Clearly, not all decisions have repetitive elements, so thinking and blinking will also be required. You’ve seen our recommendations about these two forms of making decisions in the last two chapters, so we won’t dwell on them further. But once again, we emphasize the need to supplement blinking with thinking. And we also insist on repeating that outsourcing decisions to experts should generally be avoided, even if experts’ opinions can help us to make our own decisions.
In evolutionary terms, the development of our higher level thinking processes is quite recent. Until the last few decades, they were restricted to a tiny minority of people. For most of its existence, the human race has had to spend practically all its time worrying about food and safety. There’s been little or no time left to pursue arts and sciences, to play chess, or to get involved in intellectual endeavors of any kind. There was, of course, the morally dubious exception of Ancient Greece, where slaves did most of the manual work, freeing up a large proportion of the population to pursue intellectual activities. But in the Western world, it was generally only after the Industrial Revolution and the rise of automation that ordinary people had the opportunity to study and to work with their brains instead of their muscles.

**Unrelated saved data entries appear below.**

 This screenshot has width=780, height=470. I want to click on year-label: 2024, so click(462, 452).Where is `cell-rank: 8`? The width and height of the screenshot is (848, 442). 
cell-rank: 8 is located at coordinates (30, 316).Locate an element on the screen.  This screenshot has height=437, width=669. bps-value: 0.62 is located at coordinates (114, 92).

So it shouldn’t come as any surprise that we humans are ill-equipped to grasp probabilities, comprehend future uncertainty, or face its implications rationally. This is one reason why our decisions are often inferior to those of simple statistical models. At the same time, the products of our ever-developing brains have, in a short time, created a complex world in which we must make decisions and for which physical evolution hasn’t prepared us.

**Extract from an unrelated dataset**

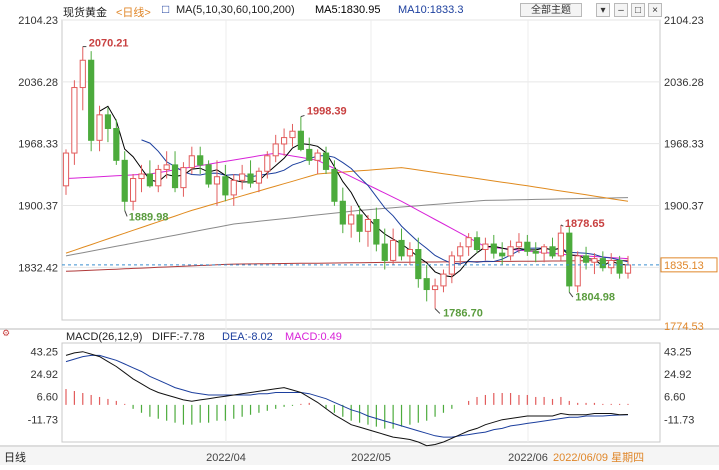  What do you see at coordinates (679, 420) in the screenshot?
I see `macd-tick-right: -11.73` at bounding box center [679, 420].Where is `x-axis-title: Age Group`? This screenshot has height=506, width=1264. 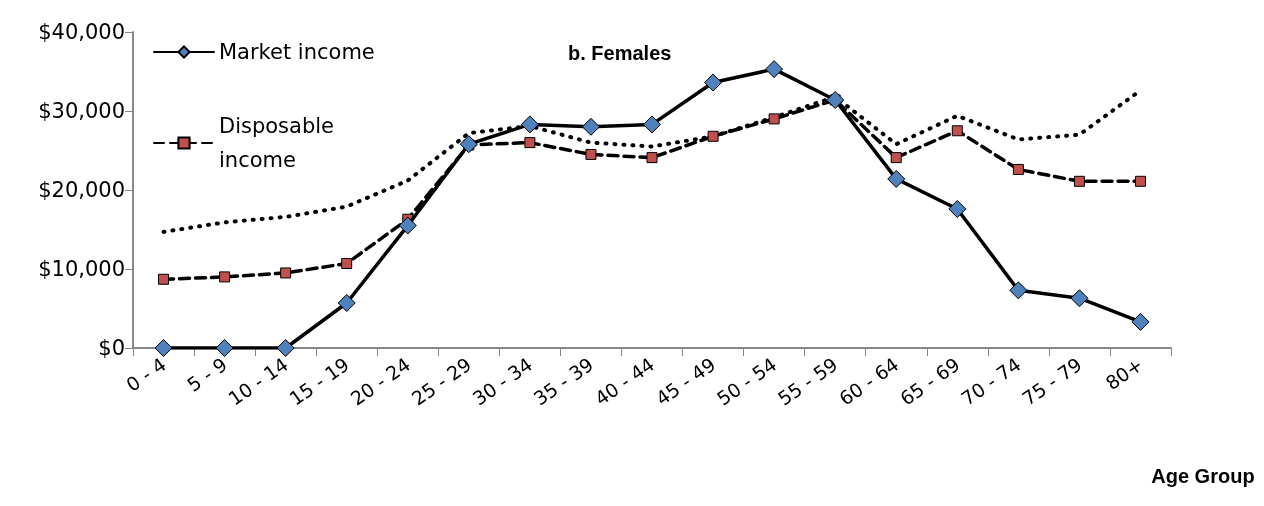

The good news is that we do have the intellectual ability to appreciate the full extent of future uncertainty, understand the illusion of control, and figure out their implications for decision making. The bad news is that we often fail to do so for psychological reasons and pay a high price accordingly. In our world, governed by both chance and skill, we must first penetrate the illusion of control and, where appropriate, exploit the paradox of control. In other words, by giving up control, we sometimes gain more of it. This long story, cut short to a single sentence, is the story of the last twelve chapters.